OK – can you solve this Paediatric puzzle?

What is going on?  Well here is the clincher.


What are you going to do next?

Congrats to Dr Bek – who as it turns out practices about 500m down the road from me at the local Aboriginal Medical Service.  Bek gave the right and most insightful answer.  Good call from Maj and Patrick also – honorable commendations.  I happen to know Bek was at a recent talk I gave which covered HSP – so technically she did cheat? But I think she already knew before I got to her!

HSP (Henoch-Shonlein purpura) is an IgA-mediated leukocyoclastic vasculitis which produces a syndrome in children as described by the eponymous gents (and Heberden 30 years earlier). They described the quadrad of: purpura, arthralgia, abdominal pain and melena. Of course, they missed the meat – the renal disease. The disease involves a vasculitis of small vessels in the skin, gut, joints, glomeruli etc. It is pretty much the same disease as IgA nephropahy (Berger’s disease) in adults. HSP ends to occur in young children 4 – 10

I love HSP as a diagnosis as it is one of those end-of-the-bed diagnoses which can present in a number of ways – a rash, joint pain, belly aches etc. You have to keep it in you thoughts or you might miss it. The diagnosis is basically clinical – unless it is unclear as to the cause of the rash – so you might check for other causes of purpura. As opposed to ITP etc the platelets will be normal or elevated.

Treatment is mainly symptomatic – analgesia and “surgical” management of complications such as intussusception or torsion. GI bleeding, abdo pain and joint pain are usually treated with oral steroids. Does it work?  Well – maybe.  There are papers in both direction but they are all small and lack the power to say yes or no.  A rough summary is that they might make you belly pain get better sooner,  make the likelihood of an operation or CT scan lower and just might improve joint symptoms.  Now onto the million dollar question… the beans.

The reason HSP is an important problem in the long term is that there is an incidence of chronic renal disease. Usually a nephritic syndrome (though some mixed or nephrotic). And some of these kids will progress to renal failure. Here is the problem – there are studies that show that early steroids, and even cyclophosphamide do not reduce this progression. So we cannot treat the serious complication.

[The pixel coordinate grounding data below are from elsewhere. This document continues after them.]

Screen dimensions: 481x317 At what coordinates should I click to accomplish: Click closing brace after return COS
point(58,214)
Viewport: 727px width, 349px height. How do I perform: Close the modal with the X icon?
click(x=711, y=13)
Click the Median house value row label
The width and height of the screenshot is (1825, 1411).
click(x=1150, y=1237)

Monitoring includes urinalysis testing, BP monitoring – as there is about a 7% recurrence rate and the risk of renal disease goes up with recurrence and older-age of the kid.



  1. HSP?

  2. Patrick Linehan says


  3. I’m thinking HSP with possible intussusception
    Look for any rashes (GI complaints can precede rash) and do a U/A looking for red cells, casts
    Abdo USS looking for intussusception +/- air enema
    No particular tests for HSP but important to know coags and platelets

  4. Also thinking HSP

    Now here’s the question – steroids or not?

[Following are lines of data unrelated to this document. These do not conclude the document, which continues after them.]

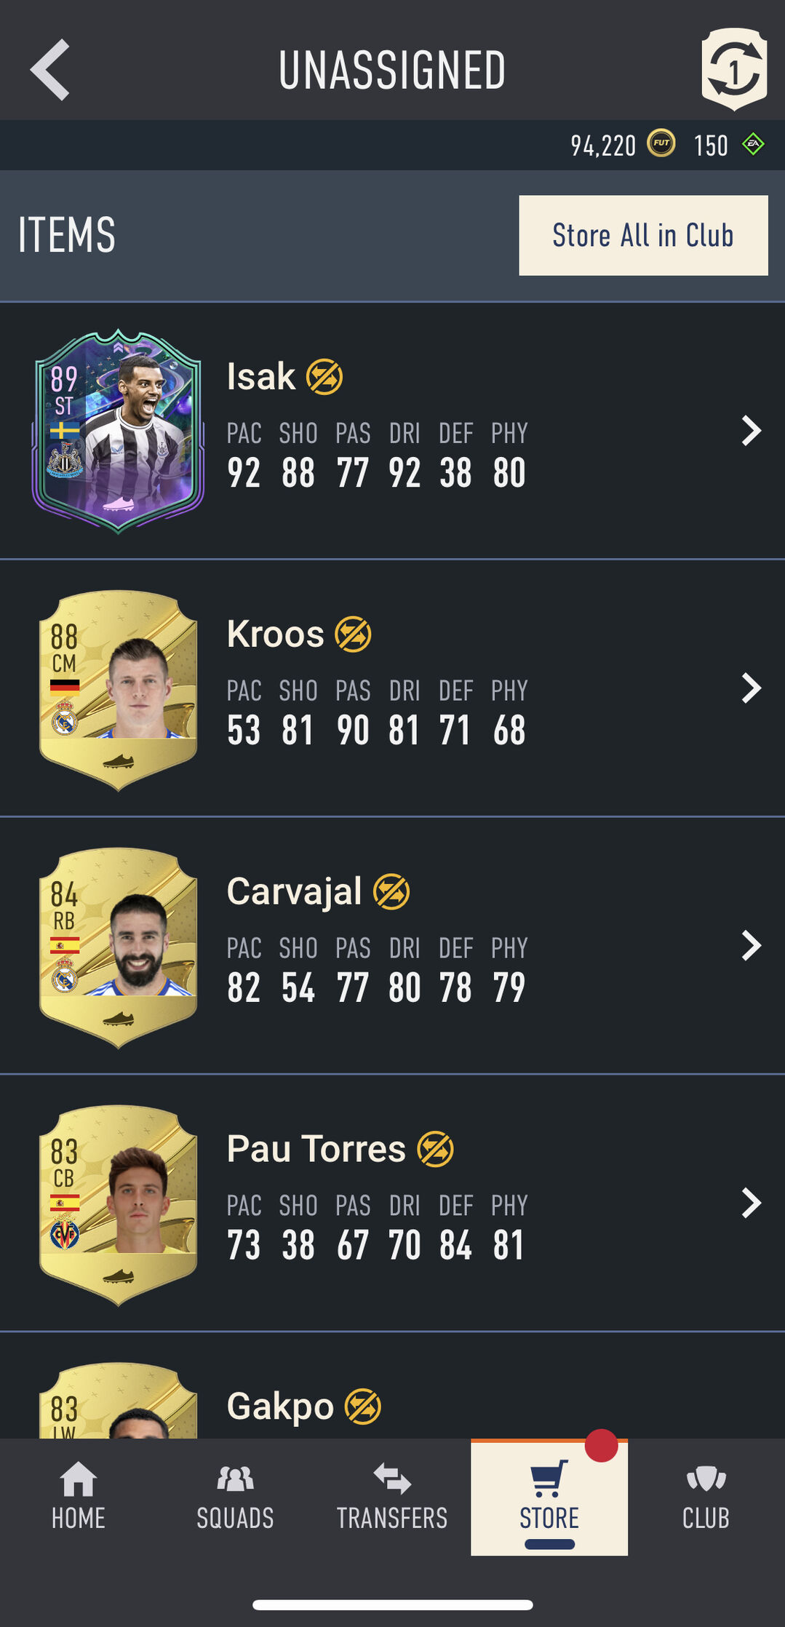Expand Pau Torres details chevron

click(751, 1203)
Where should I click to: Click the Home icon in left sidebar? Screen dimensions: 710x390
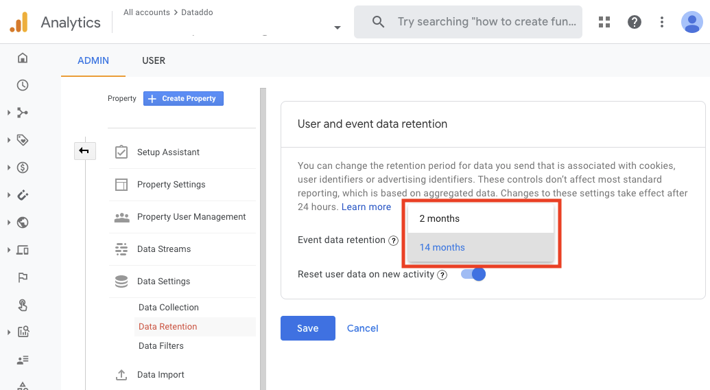[x=23, y=58]
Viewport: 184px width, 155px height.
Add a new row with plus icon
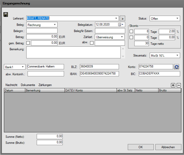[x=173, y=85]
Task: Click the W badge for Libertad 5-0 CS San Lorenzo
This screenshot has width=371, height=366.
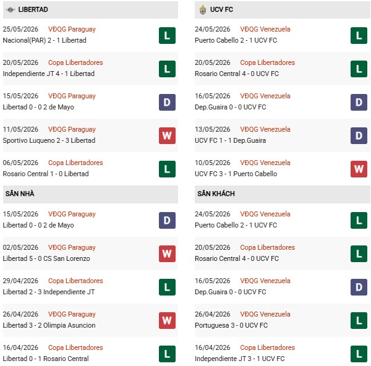Action: pyautogui.click(x=167, y=253)
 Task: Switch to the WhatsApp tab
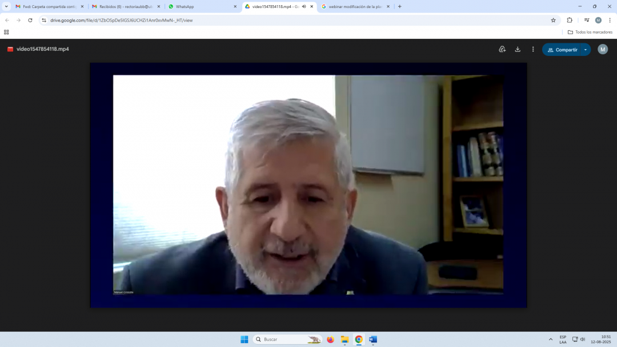pyautogui.click(x=200, y=7)
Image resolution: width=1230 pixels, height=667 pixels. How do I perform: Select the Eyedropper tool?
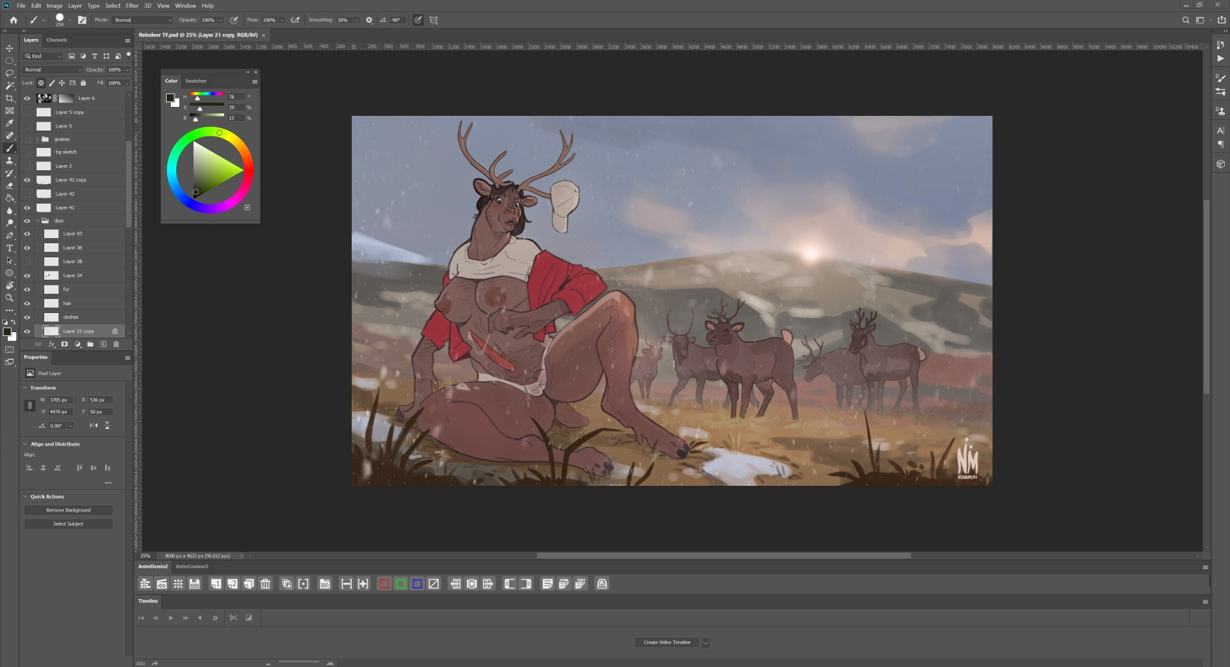click(10, 124)
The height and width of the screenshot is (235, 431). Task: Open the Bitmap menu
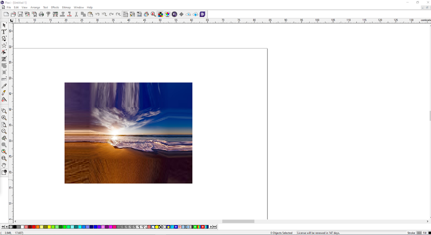(x=66, y=8)
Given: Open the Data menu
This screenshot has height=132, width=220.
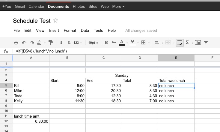Looking at the screenshot, I should 85,30.
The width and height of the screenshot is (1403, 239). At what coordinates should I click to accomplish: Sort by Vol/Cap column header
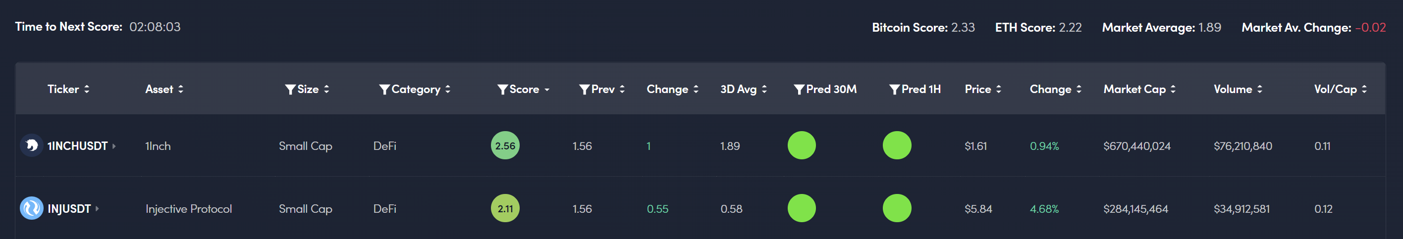tap(1340, 89)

    Recent case, classic HSP. Ended up admitted then discharged aft a week or conservative Rx. paeds advice ‘no roids’. Readmiired a few days later, bellyache +++ and transferred to tertiary centre. Pain +++. ketamine infusion, fentanyl for pain. Eventually given stoids – pain resolved!

    Next time should I ignore paeds and give the steroids?

  5. Spooky…havent seen HSP for a few years…then two cases recently and your post. So…the data on steroids seems equivocal. Given its a vasculitic process, giving roids seems intuitive.

    Straw poll – who would give steroids? And who wouldn’t (anecdote-based medicine, but hey!)

  6. Tim – I reckon I would give steroids for significant GI symptoms. What is the risk of a few days pred in this scenario?
    Ignoring specialist advice is tough yet strangely satisfying sometimes.
    You can always call another specialist to try and reach ” consensus ” if your patient isn’t winning after round 1!!

  7. …absolutely!

    I try to practice evidence-based medicine – but often it has to be anecdote-based medicine.

  8. i just had a case of this 3 wks ago. i have many pics of the rash and the presentation. Would you like me to send to you?

    child presented with joint pain and a rash “because of a many mosquitos”.

    im always amazed by the mosquitos and spider bites that no one sees the insect?!